* [PAGE EXTRACT]
★ ★ ★ ★ ★

Short Sale Price Test Restrictions

A Small Entity Compliance Guide*


The Securities and Exchange Commission has adopted amendments to Regulation SHO under the Securities Exchange Act of 1934 ("Exchange Act") to implement a short sale-related circuit breaker that, if triggered, will restrict the prices at which securities may be sold short and to impose a "short exempt" marking requirement. The amendments are located in Rules 201 and 200(g) of Regulation SHO (17 CFR 242.201, 17 CFR 242.200(g)). The Commission adopted the amendments to help prevent short selling, including potentially abusive or manipulative short selling, from being used as a tool to exacerbate a decline in a security's price and to address concerns that excessive downward price pressure on individual securities, accompanied by the fear of unconstrained short selling, can undermine investor confidence in the markets.

Short Sale Price Test Restriction

Rule 201 of Regulation SHO requires a trading center1 to establish, maintain, and enforce written policies and procedures that are reasonably designed to prevent it from executing or displaying any short sale order of a "covered security," absent an exception, at a price that is equal to or below the current national best bid if the price of that security declines intra-day by 10% or more from the security's closing price as determined by the covered security's listing market as of the end of regular trading hours on the prior day. If the security experiences such a 10% or more price decline, the Rule's restrictions will be in place for the trading day on which the circuit breaker is triggered and the following day. In addition, a trading center's policies and procedures must be reasonably designed to permit the execution or display of an order marked "short exempt," regardless of its price. A trading center must also regularly surveil its policies and procedures to ascertain their effectiveness and take prompt action to remedy any deficiencies.

Rule 201 applies to any "covered security," which is any NMS stock.2 Thus, Rule 201 generally applies to all securities, except options, that are listed on a national securities exchange, whether traded on an exchange or in the over-the-counter market.

"Short Exempt" Marking Requirement

In addition to Rule 201, the Commission amended Rules 200(g) and 200(g)(2) of Regulation SHO relating to broker-dealer marking of certain qualifying sell orders as "short exempt." Rule 200(g) provides that a broker or dealer must mark all sell orders of any equity security as "long," "short," or "short exempt." Rule 200(g)(2) provides that a sale order shall be marked "short exempt" only if the provisions of Rule 201(c) or 201(d) of Regulation SHO are met.

Rule 201(c) — Broker-Dealer Provision

Rule 201(c) of Regulation SHO allows a broker-dealer to mark a sale "short exempt" if the broker-dealer identifies the order as being at a price above the current national best bid at the time of submission of the order to a trading center. The broker-dealer must establish, maintain, and enforce written policies and procedures that are reasonably designed to prevent the incorrect identification of orders as priced above the current national best bid. Reliance on this provision is optional, but if a broker-dealer does rely on this provision, it must mark the order "short exempt" pursuant to Rule 200(g) and it must have the specified policies and procedures.

★ ★ ★ ★ ★

* [DATASET]
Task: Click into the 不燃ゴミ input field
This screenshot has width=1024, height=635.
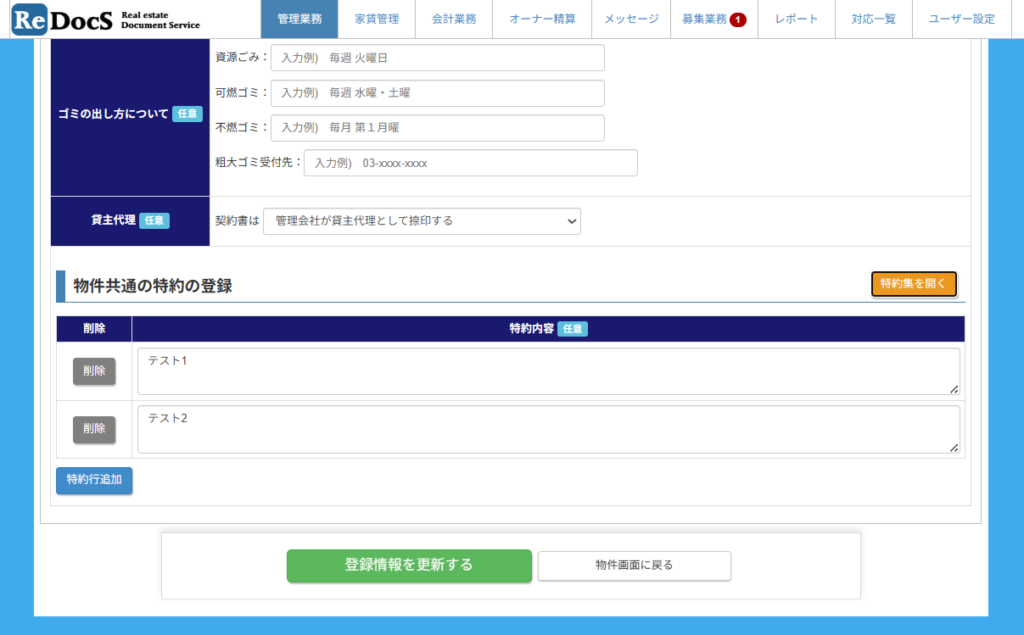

★ ★ ★ ★ ★

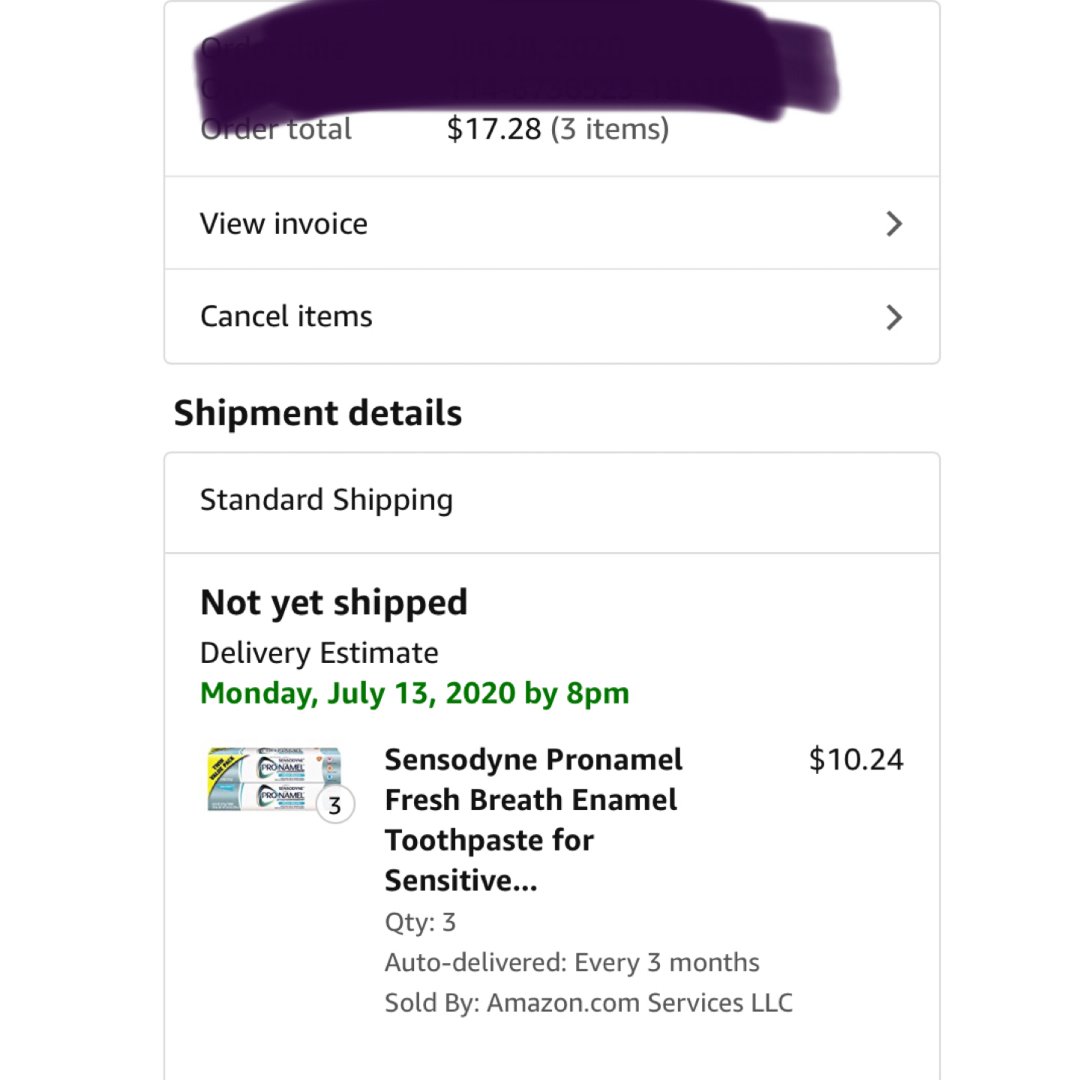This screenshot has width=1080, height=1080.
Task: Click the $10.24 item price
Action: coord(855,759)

★ ★ ★ ★ ★

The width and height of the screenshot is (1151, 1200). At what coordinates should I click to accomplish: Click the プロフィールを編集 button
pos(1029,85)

★ ★ ★ ★ ★

* [TO BE DONE] Pick up the compliance guide on short sale price test restrictions, shown above, at the point where it stops, and keep writing it in the same voice.

* [FINAL ANSWER]
Rule 201(d) — Exceptions

Rule 201(d) sets forth limited exceptions to Rule 201 that allow broker-dealers to mark orders as "short exempt" if they are related to certain activities and fulfill all of the requirements set forth in the applicable provision of the Rule. Broker-dealers may mark orders as "short exempt" in relation to: a seller's delay in delivery, where the short sale order is by a person who owns the security pursuant to Rule 200 of Regulation SHO and intends to deliver the security as soon as all restrictions on delivery have been removed; certain odd-lot transactions; certain domestic arbitrage transactions; certain international arbitrage transactions; sales in connection with over-allotments and lay-off sales; and transactions executed on a volume weighted average price basis.

In addition, Rule 201(d)(6) includes an exception for riskless principal transactions. This exception is available if the broker-dealer is facilitating a customer buy order or sell order where the customer is net long, and the broker-dealer is net short but effecting the sale as riskless principal. To rely on this exception to mark an order "short exempt," the broker-dealer must establish, maintain, and enforce written policies and procedures to assure that, at a minimum: (i) the customer order was received prior to the offsetting transaction; (ii) the offsetting transaction is allocated to a riskless principal or customer account within 60 seconds of execution; and (iii) it has supervisory systems in place to produce records that enable the broker-dealer to accurately and readily reconstruct, in a time-sequenced manner, all orders on which the broker-dealer relies pursuant to this provision.

Implementation Period

The Adopting Release covering these amendments was published in the Federal Register on March 10, 2010, and the effective date for these amendments is May 10, 2010. However, all market participants will have until November 10, 2010 to fully comply with the requirements of Rules 201 and 200(g) of Regulation SHO.

How do the amendments to Regulation SHO affect small entities?

Small entities that qualify as trading centers under Rule 201, as well as other small broker-dealers that may choose to rely on Rule 201(c) or 201(d), are affected by the amendments. Rules 201 and 200(g) will impose some new or additional reporting, recordkeeping, or compliance requirements on small entities that are trading centers and/or small broker-dealers.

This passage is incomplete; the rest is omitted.